The excerpts from Spactacus and Gayenah conducted by the composer himself with the London Symphony in its palmy days not long before his death, bring these two scores with their heady exoticism to life. The Concertos are a different story.

Neither has ever become mainstream repertoire, despite the advocacy of the seriously underrated pianist Mindrew Katz and the peerless David Oistrakh in the Violin Concerto, in which he apparently had serious input. In the Piano Concerto, Katz invests this often racketty score (replete with phoney orientalisms) with genuine poetry, and the lyrical episodes are well handled by Boult in acceptable 1950s sound.
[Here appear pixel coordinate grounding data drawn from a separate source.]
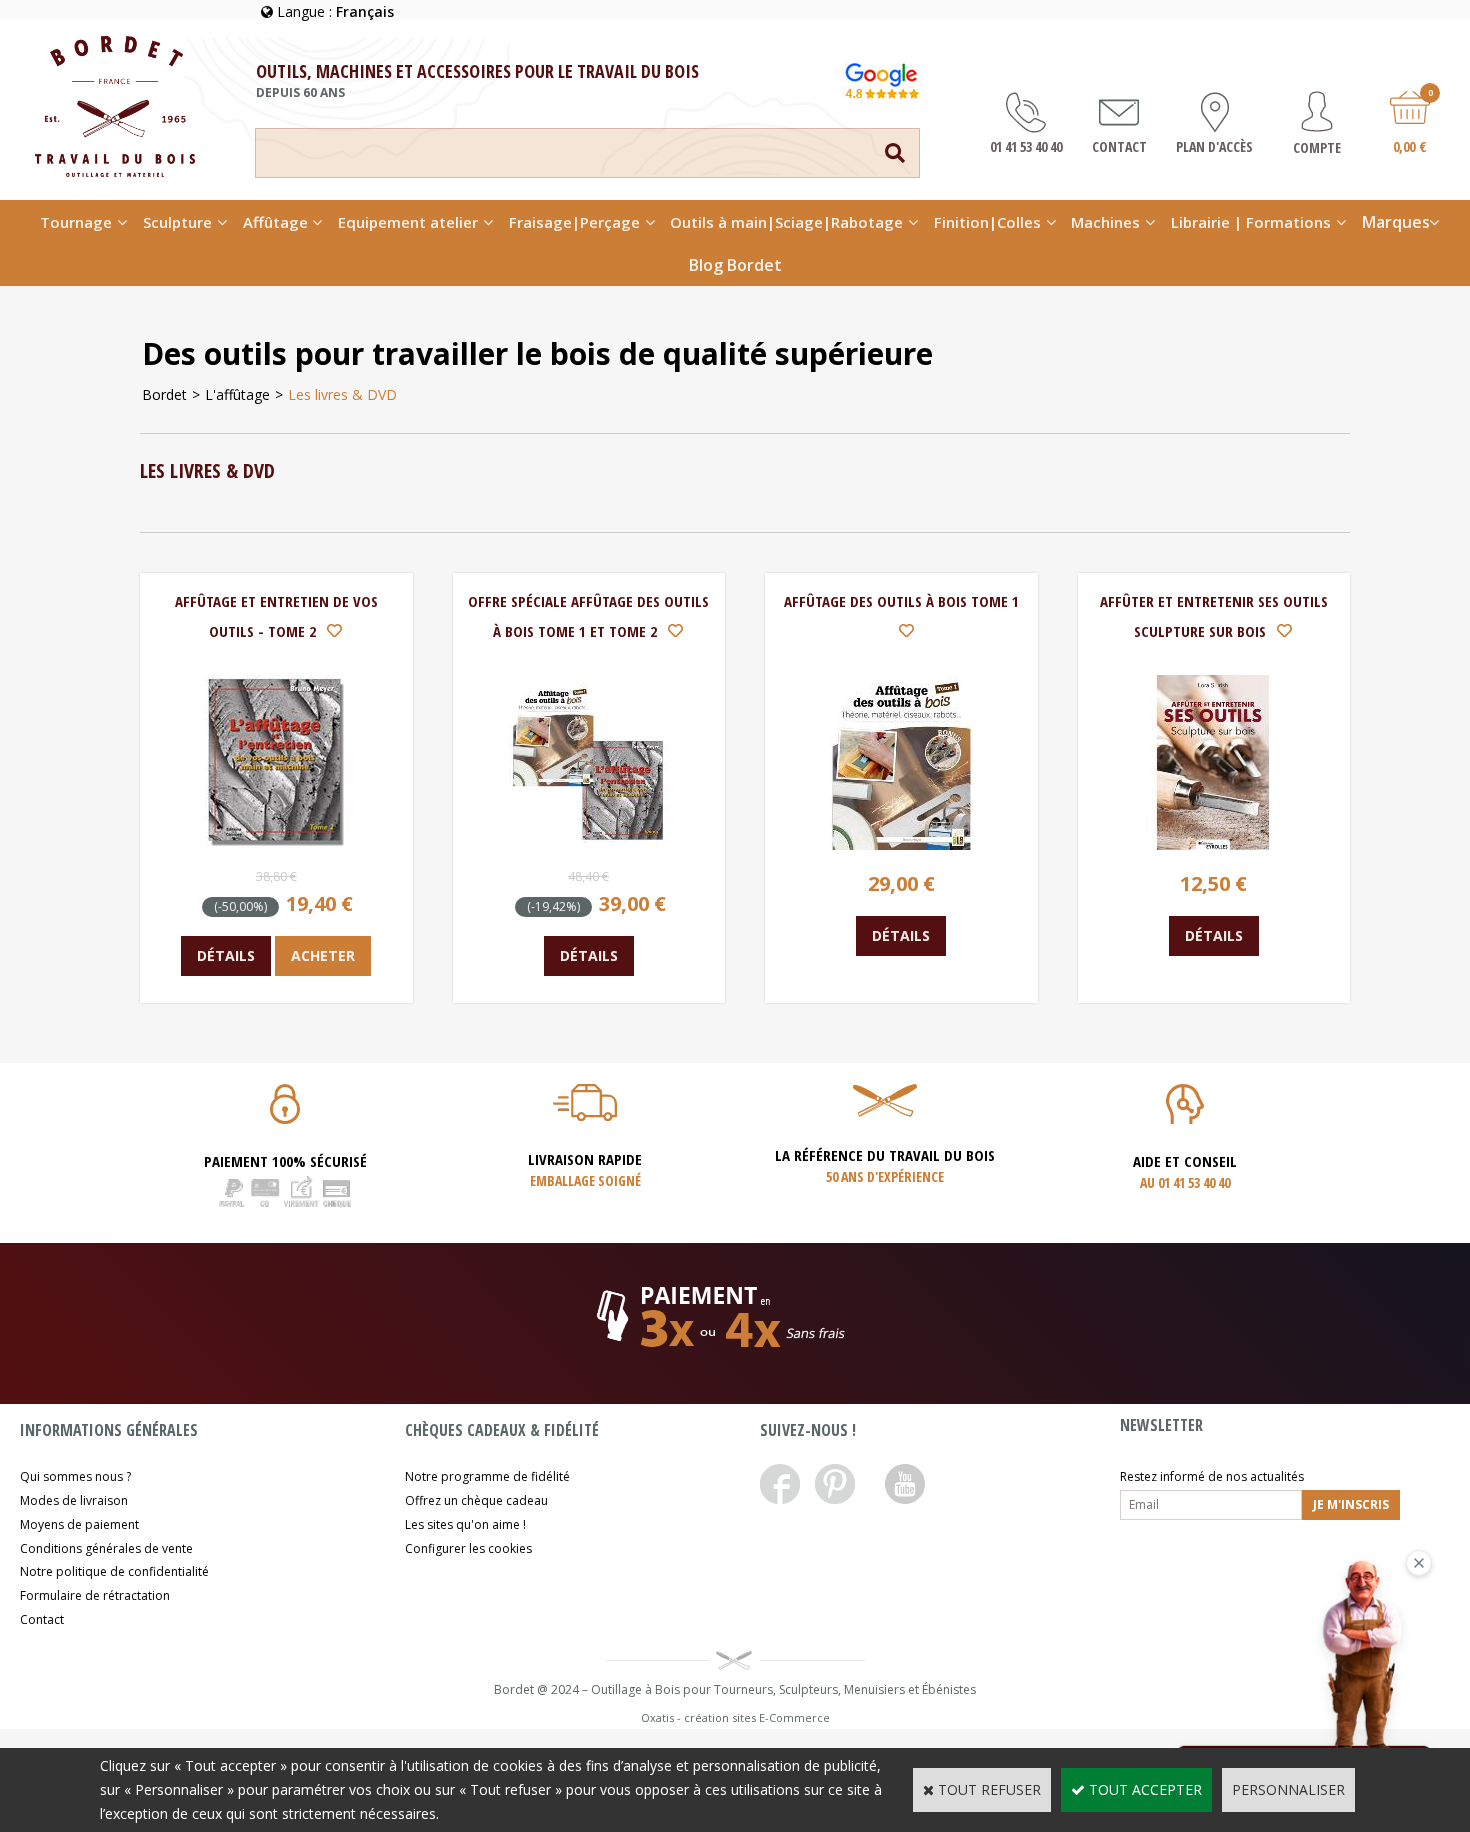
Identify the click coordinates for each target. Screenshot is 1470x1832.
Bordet (164, 394)
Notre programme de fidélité (487, 1476)
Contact (42, 1619)
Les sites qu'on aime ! (465, 1524)
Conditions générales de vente (106, 1548)
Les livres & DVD (342, 394)
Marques (1396, 222)
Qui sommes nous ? (75, 1476)
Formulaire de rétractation (95, 1595)
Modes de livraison (74, 1500)
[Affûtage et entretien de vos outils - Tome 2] (276, 844)
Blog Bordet (735, 265)
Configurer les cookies (468, 1548)
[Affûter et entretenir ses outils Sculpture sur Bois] (1213, 844)
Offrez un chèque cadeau (476, 1500)
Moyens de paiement (79, 1524)
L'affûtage (237, 394)
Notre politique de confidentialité (114, 1571)
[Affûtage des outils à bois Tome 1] (901, 844)
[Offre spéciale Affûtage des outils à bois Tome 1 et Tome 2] (588, 844)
Where the work momentarily comes unstuck is in the disastrous inclusion of the flexatone, a kind of musical saw, wisely omitted from Willaim Kapell’s recording. Unlike the theramin in Miklos Rosza’s score to Hitchcock’s Spellbound, where it adds to the sinister ambience, the flexatone sounds like a demented audience member whistling along. The Violin Concerto benefits similarly from Oistrakh’s virtuosity and imagination.

For me, the most interesting work in the set is the Suite from the 1942 ballet Masquarade, based on Lermontov’s reworking of the Othello story, where Khachaturian’s sardonic portrait of Leningrad society could almost have been penned by Shostakovich.